## RECORDS FOR THE EXERCISE:
Content starts

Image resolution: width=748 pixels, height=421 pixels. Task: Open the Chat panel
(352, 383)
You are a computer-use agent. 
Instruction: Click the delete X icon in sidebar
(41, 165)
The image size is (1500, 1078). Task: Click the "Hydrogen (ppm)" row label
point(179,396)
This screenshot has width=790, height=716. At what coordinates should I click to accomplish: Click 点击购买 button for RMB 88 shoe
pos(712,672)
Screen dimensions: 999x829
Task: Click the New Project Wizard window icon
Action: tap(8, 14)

Content ends

Output the data exactly, in full.

Image resolution: width=748 pixels, height=421 pixels. Task: Open the Chat panel
(352, 383)
You are a computer-use agent. 
Instruction: Click the delete X icon in sidebar
(41, 165)
The image size is (1500, 1078). Task: Click the "Hydrogen (ppm)" row label
point(179,396)
This screenshot has width=790, height=716. At what coordinates should I click to accomplish: Click 点击购买 button for RMB 88 shoe
pos(712,672)
Screen dimensions: 999x829
Task: Click the New Project Wizard window icon
Action: tap(8, 14)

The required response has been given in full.